[Work instruction]
Set down, exactly and with nothing added, the lines running from the one that holds "You are a computer-use" to the final line of the records. Pictures stay out of the copy.

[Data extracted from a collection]

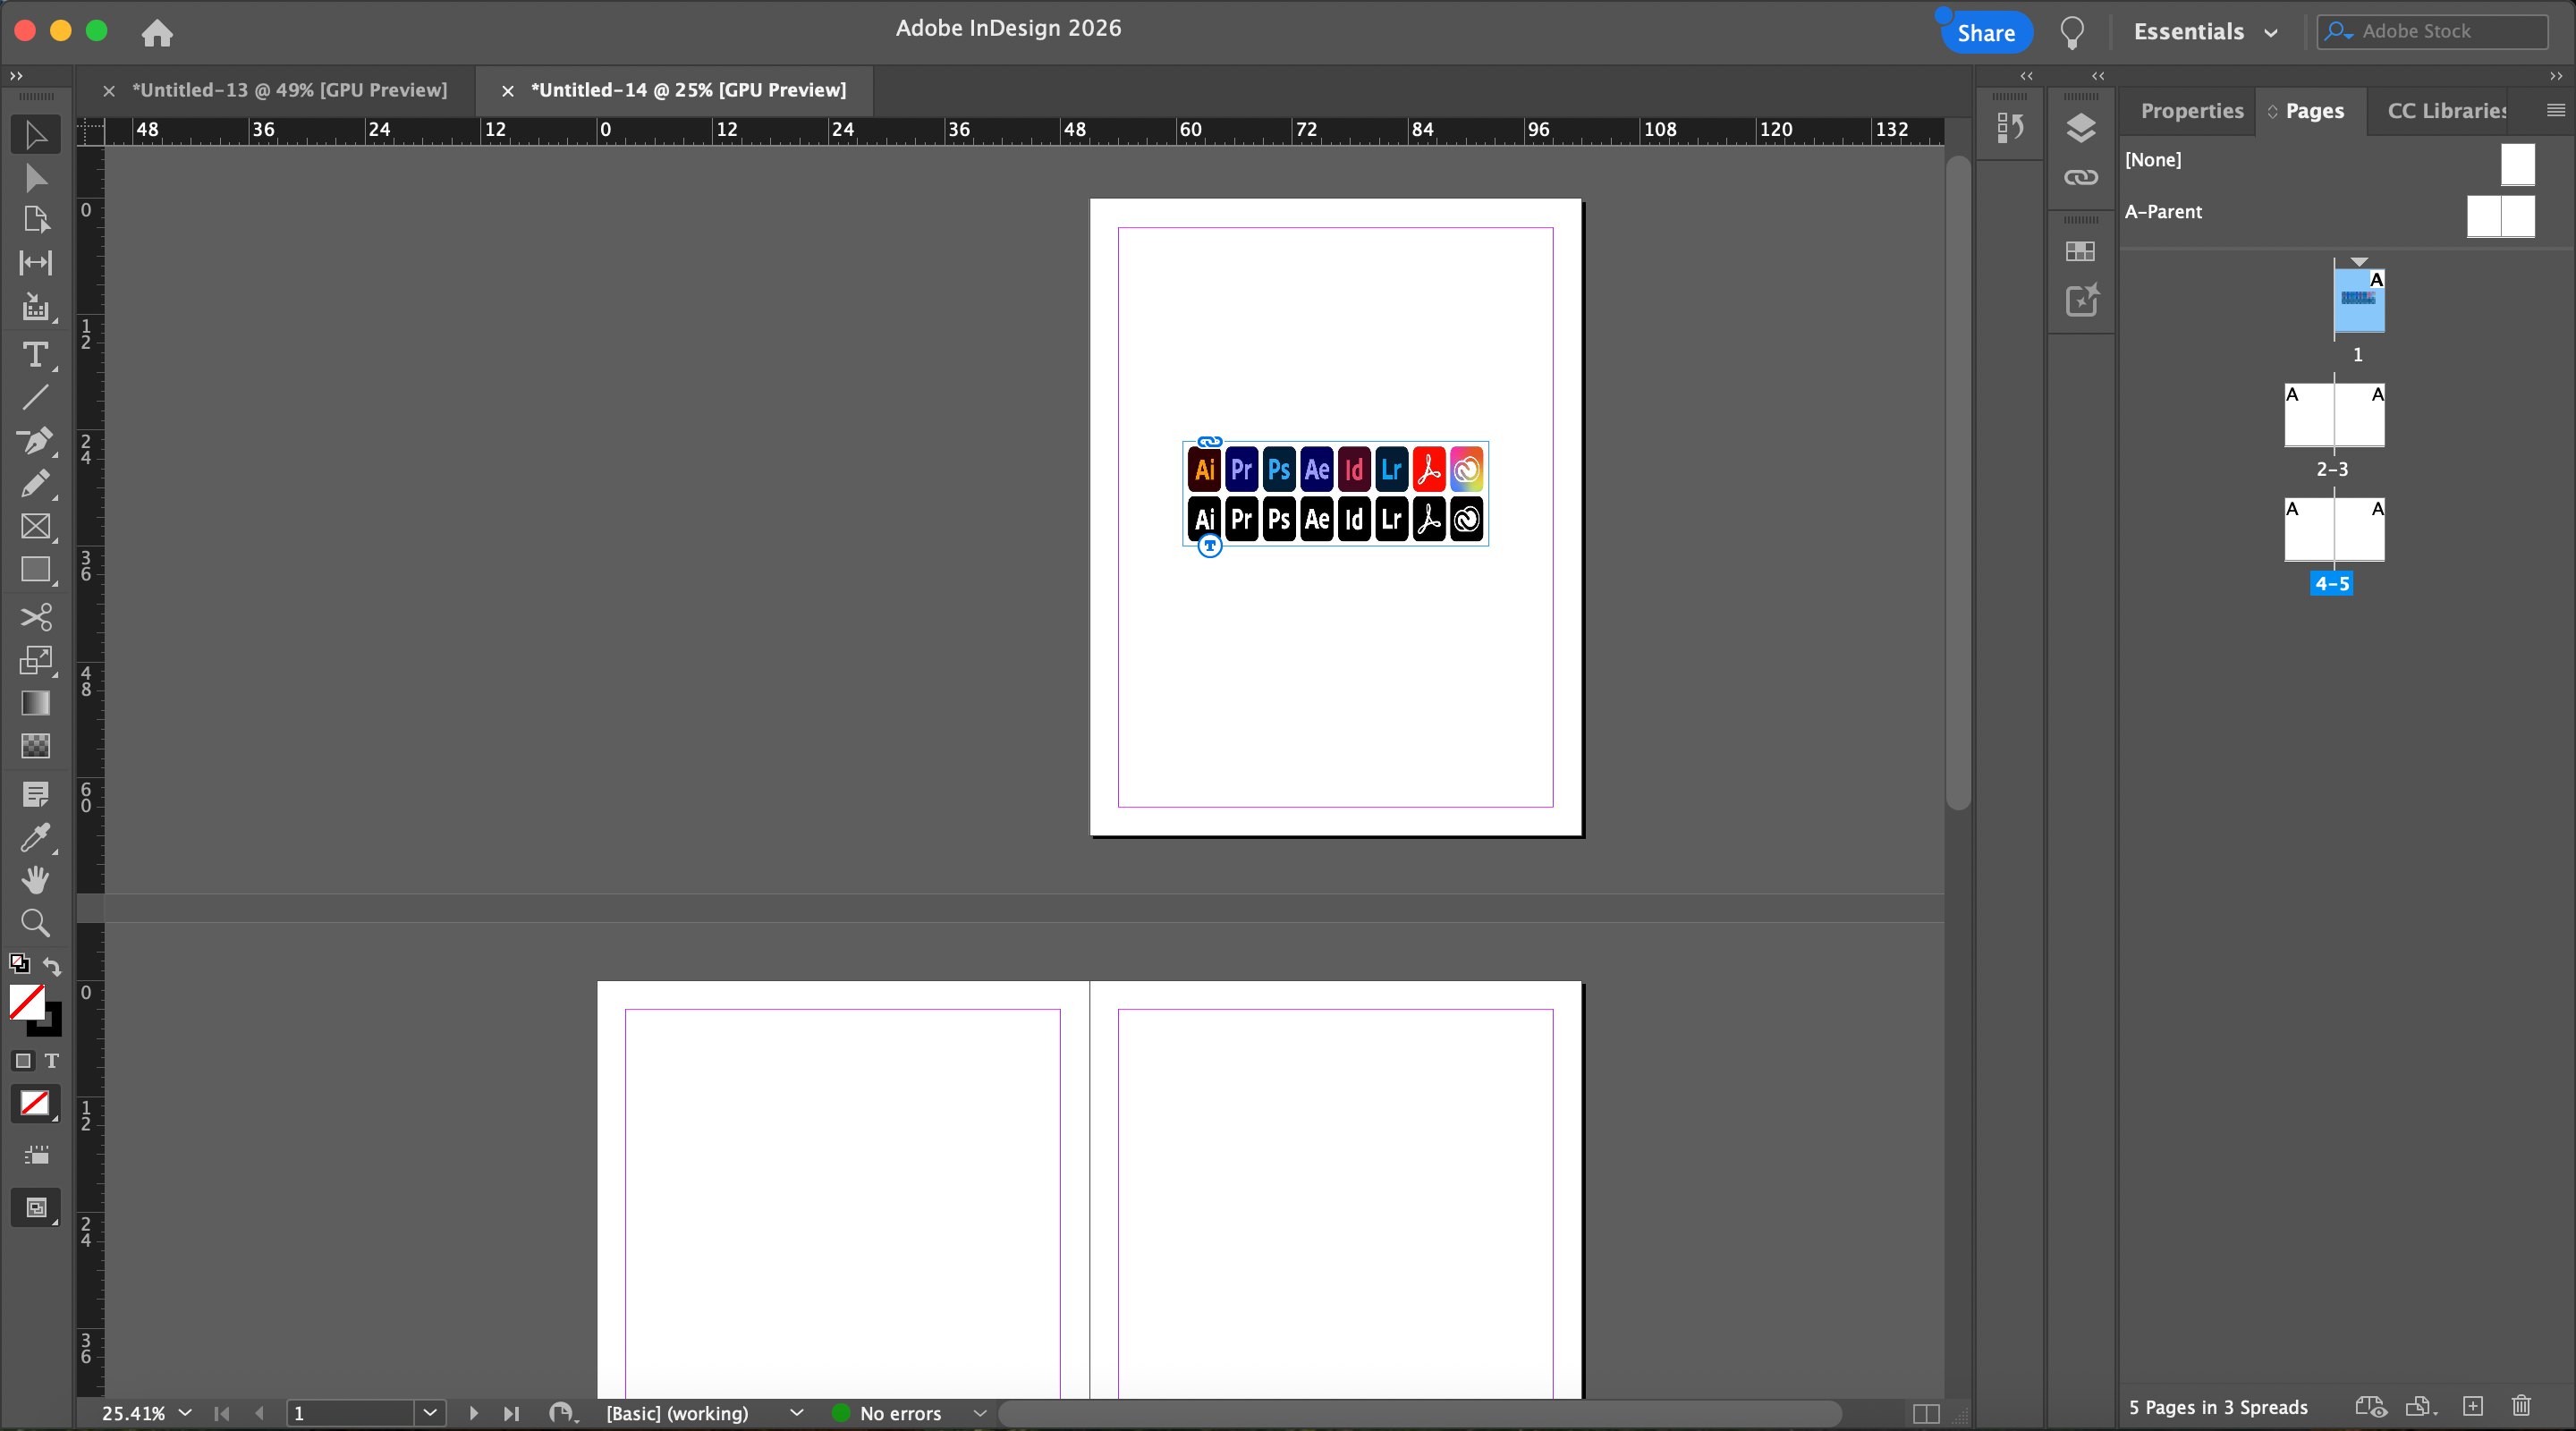Screen dimensions: 2576x1431
Task: Open the page number dropdown
Action: 430,1413
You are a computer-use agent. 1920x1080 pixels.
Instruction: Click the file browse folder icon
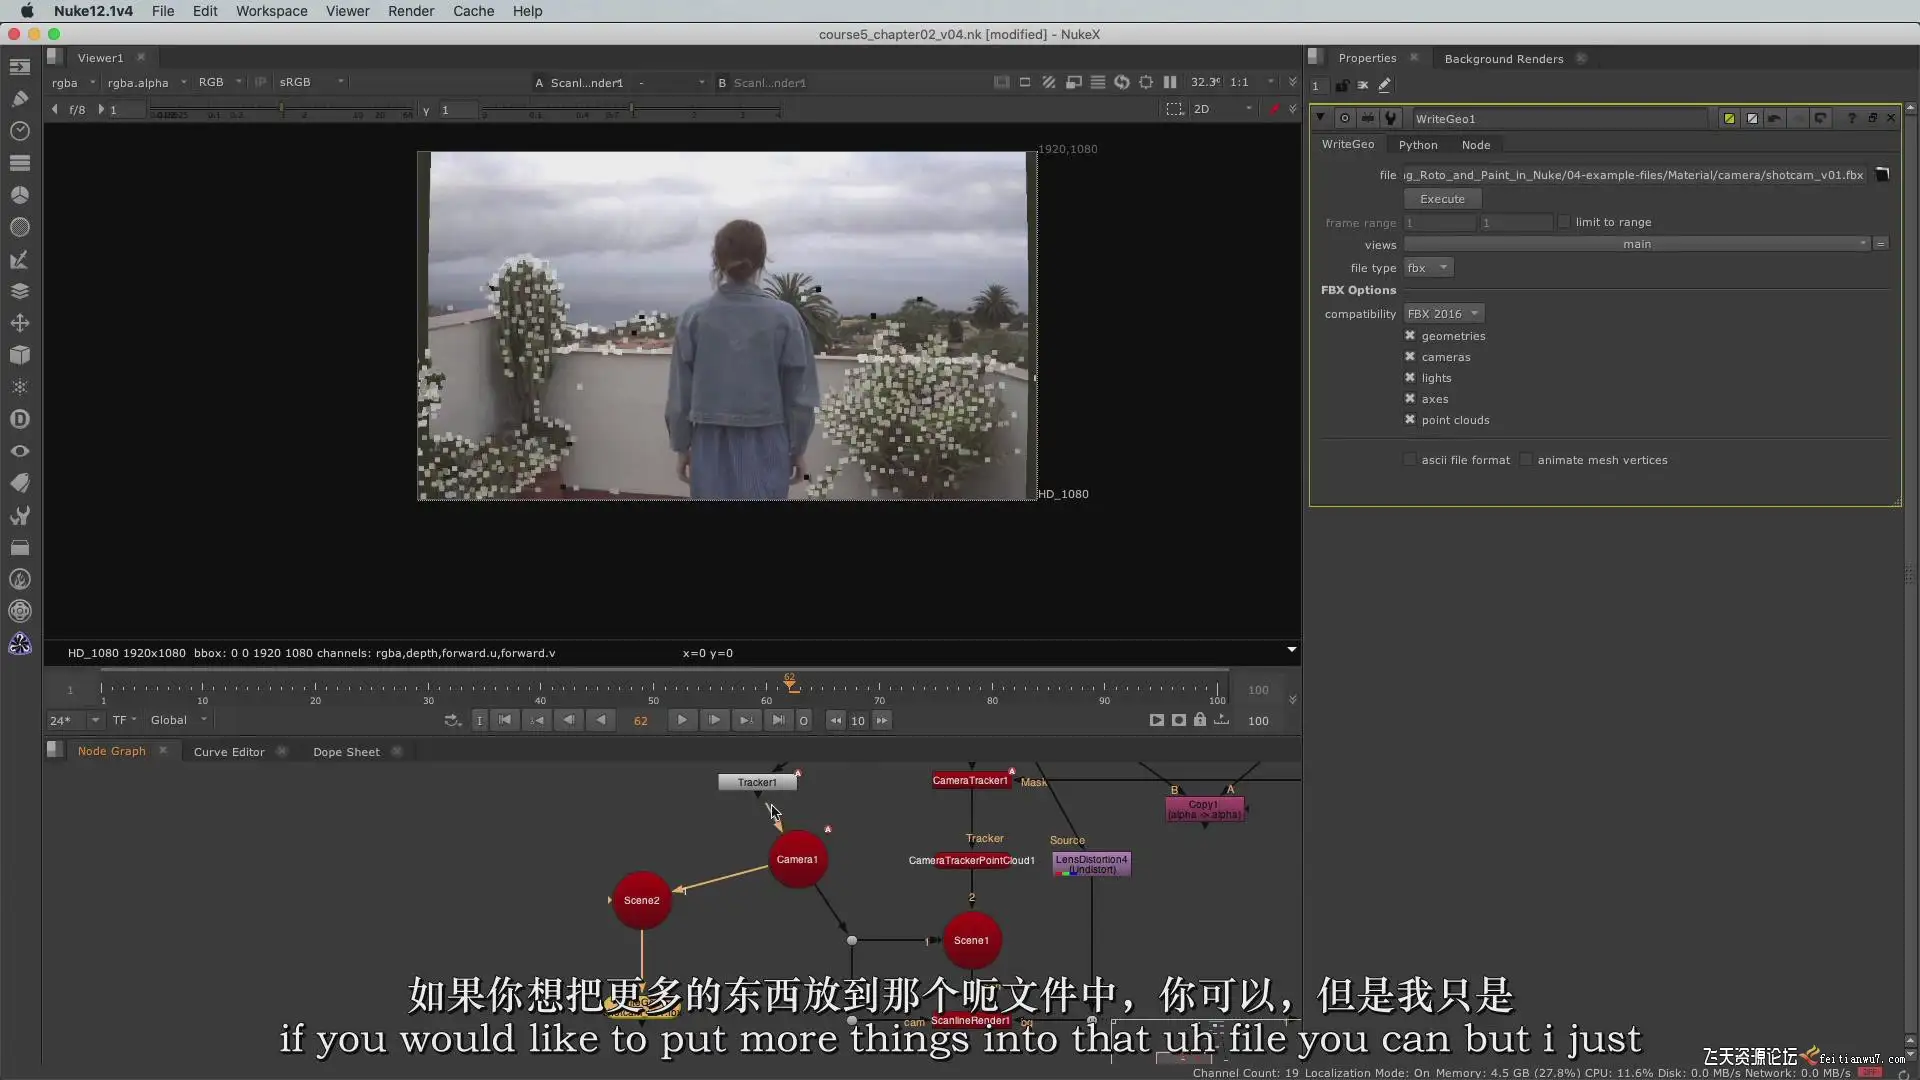coord(1882,174)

[Written answer]
You are a computer-use agent. 1920x1080 pixels.
Instruction: Click the file browse folder icon
coord(1882,174)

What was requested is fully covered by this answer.